*TEXT SECTION:*
-*-*-

Common Misconceptions of Terrazzo

According to interior design experts, terrazzo is on the rise up. Airports, educational institutions, and healthcare facilities have started to make the switch over to using terrazzo. However, there may be some folks who are hesitant to transition over to this new age in flooring. Terrazzo has a lot of great features that we believe everyone will appreciate. So let’s help laggards make the switch to terrazzo.

We will take a  closer look at reasons as to why we believe people have yet to make the switch. We’ll also prove why terrazzo should be considered as a leading flooring solution.

1: What is terrazzo?

Terrazzo Floor Design

What exactly is terrazzo? This is a common question that needs to be addressed. Google the term and different results will appear in the search. Terrazzo could be a person’s name, a location, but for this blog’s purpose, it’s a remarkable flooring option. Terrazzo is a flooring material consisting of aggregates that is set in concrete and polished as a smooth surface. Even though terrazzo has been in existence for over 500 years, you would be surprised to learn that many people are unaware of terrazzo and how fascinating it can be. In fact, terrazzo is everywhere. Once a person becomes familiar with the material, terrazzo becomes apparent.

Carpet, tiles, and hardwood floors are among the common flooring options available so it is understandable as to why some people have not considered switching over to terrazzo. People are comfortable with a floor they have experienced before, hence providing a sense of reliability with these flooring choices.

-*-*-

*EXERCISES TO COMPLETE:*
a – Answer these questions using the terrazzo article:
(i) Which three kinds of facilities does the article say have started switching to terrazzo?
(ii) For how long has terrazzo been in existence?
(iii) What does terrazzo consist of, according to the article's definition?
b – Please carry on the terrazzo article from its last sentence, keeping its tone.
The items after this point are drawn from a different source than the terrazzo article.

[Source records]
-*-*-

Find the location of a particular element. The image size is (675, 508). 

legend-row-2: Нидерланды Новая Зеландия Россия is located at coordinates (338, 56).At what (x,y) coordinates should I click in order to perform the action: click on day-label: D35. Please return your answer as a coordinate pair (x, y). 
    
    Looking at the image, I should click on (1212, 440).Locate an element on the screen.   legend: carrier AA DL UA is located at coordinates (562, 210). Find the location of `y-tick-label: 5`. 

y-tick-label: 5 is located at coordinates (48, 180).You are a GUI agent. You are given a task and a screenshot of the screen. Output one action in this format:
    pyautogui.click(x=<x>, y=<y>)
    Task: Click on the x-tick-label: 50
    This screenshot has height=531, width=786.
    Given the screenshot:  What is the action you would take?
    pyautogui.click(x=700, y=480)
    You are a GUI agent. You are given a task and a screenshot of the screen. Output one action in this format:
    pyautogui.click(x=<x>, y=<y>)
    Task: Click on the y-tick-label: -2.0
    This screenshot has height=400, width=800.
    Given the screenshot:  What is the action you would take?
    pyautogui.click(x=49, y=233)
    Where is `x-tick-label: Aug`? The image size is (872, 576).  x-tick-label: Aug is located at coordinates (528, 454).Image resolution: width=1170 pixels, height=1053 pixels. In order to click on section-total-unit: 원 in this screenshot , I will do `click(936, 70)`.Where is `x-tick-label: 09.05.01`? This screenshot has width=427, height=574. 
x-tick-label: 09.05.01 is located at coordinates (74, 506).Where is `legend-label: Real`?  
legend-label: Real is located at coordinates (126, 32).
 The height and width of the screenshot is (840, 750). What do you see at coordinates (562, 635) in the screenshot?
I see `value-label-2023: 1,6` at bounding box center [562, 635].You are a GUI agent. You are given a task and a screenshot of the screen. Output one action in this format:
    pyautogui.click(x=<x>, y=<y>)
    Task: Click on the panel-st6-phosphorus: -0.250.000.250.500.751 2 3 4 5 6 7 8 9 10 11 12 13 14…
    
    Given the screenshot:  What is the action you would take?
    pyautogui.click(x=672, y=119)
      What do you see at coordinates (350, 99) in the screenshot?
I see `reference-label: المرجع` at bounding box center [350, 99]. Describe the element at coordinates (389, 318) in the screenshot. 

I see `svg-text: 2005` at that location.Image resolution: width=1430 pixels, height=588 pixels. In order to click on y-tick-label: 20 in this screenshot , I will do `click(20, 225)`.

-*-*-

*ANSWER LIST:*
a –
(i) Airports, educational institutions, and healthcare facilities.
(ii) Over 500 years.
(iii) Aggregates set in concrete and polished as a smooth surface.

b –
Make no mistake. Even though a person may not know too much about terrazzo, they should be informed about the many benefits associated with it. Click here to find out the 3 things you need to know about terrazzo.  Doyle Dickerson Terrazzo is an expert in terrazzo so please do feel free to reach out to the company at

2: Terrazzo is Expensive

Terrazzo Cost Analysis

Cost plays a huge factor in choosing a floor.  When looking at the price of terrazzo, anyone can be startled at the high initial cost. But in terrazzo’s defense, it is a cost-effective option. Just look at the lifetime cost of terrazzo. With outstanding durability and ease of maintenance, terrazzo is built to last. Terrazzo can last for hundreds of years, but the average lifespan is 75 years. In comparison to other flooring options, terrazzo requires less.  Imagine all repairs needed for hardwood floors or carpet in the same time span as terrazzo. Something as simple as a spill can increase the overall life cycle cost

A lot of work goes into installing a terrazzo floor. This includes pouring the concrete and resin onto the floor, followed by laying down the chips, sanding the floor, and finally applying the sealer. It’s a team effort. We recommend hiring a professional installer to do the job right.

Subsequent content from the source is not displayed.